Nicolas Pelham in MIL:
Like many students of the Middle East, I am still haunted by Edward Said 41 years after he wrote “Orientalism”. The seminal book argued that Western academics, writers, artists and journalists had been agents of European soft power for over two centuries, constructing an image of the East that was exotic and therefore in need of taming. Orientalists’ art, literature, maps and artefacts reinforced the superior mindset of colonialists and whetted the appetite of Western governments to invade and possess Eastern nations, according to Said. His ideas shook up coverage of the Middle East years before I began working as a journalist in the region, but I wrote racked with guilt. On one of my first assignments in Egypt, the British embassy in Cairo flew me with the then British prime minister, John Major, to visit the war cemeteries that Britain tends for soldiers killed fighting in the deserts of El Alamein during the second world war. It was a privilege rarely afforded to a young reporter and they expected a puff piece. I returned with a report about irate locals demanding Britain give up control of a site commemorating battles between two invading European armies on Egyptian soil. I titled it “Egypt for the Egyptians”.
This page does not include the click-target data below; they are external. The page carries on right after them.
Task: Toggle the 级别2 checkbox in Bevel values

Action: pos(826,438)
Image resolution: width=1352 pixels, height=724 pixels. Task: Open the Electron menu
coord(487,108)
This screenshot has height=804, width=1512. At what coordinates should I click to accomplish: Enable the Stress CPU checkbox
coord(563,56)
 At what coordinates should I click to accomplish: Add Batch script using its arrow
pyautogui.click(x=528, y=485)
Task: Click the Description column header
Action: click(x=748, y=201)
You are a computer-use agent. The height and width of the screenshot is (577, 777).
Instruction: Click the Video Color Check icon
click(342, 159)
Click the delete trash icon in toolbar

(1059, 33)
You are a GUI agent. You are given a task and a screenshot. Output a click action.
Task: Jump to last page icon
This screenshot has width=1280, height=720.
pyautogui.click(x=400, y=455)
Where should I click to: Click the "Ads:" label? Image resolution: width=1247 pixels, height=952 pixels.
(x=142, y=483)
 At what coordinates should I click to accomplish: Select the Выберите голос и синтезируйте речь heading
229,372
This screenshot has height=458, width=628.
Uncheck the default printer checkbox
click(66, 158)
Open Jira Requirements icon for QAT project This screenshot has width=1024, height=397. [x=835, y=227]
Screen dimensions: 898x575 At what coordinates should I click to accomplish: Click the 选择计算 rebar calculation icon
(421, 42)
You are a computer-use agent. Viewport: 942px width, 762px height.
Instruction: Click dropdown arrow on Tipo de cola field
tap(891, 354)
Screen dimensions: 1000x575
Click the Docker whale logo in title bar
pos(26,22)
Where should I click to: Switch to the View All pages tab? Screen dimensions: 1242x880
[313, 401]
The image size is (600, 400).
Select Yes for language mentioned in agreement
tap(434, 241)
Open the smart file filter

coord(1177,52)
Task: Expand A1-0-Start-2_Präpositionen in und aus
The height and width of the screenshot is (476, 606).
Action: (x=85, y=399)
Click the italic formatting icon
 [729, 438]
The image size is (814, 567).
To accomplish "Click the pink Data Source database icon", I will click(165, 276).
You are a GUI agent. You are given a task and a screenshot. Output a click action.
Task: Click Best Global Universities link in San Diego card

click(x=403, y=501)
Since the publication of “Orientalism” in 1978 many museums and art galleries have hidden away their collections of desert landscapes, desolate ancient ruins and other memorabilia from 19th-century tours of the Orient. A new exhibition at the British Museum attempts to cast off the guilt and shame. Its neutral title – “Inspired by the East: how the Islamic world influenced Western art” – seems to strip art of political baggage. “We’re hoping to move beyond Said,” explains a curator. The exhibition hopes to highlight the quality of Orientalist art, presenting it as a more sincere – and surprising – cultural exchange.
The curators are right that Orientalism is more complex and blurred than Said believed.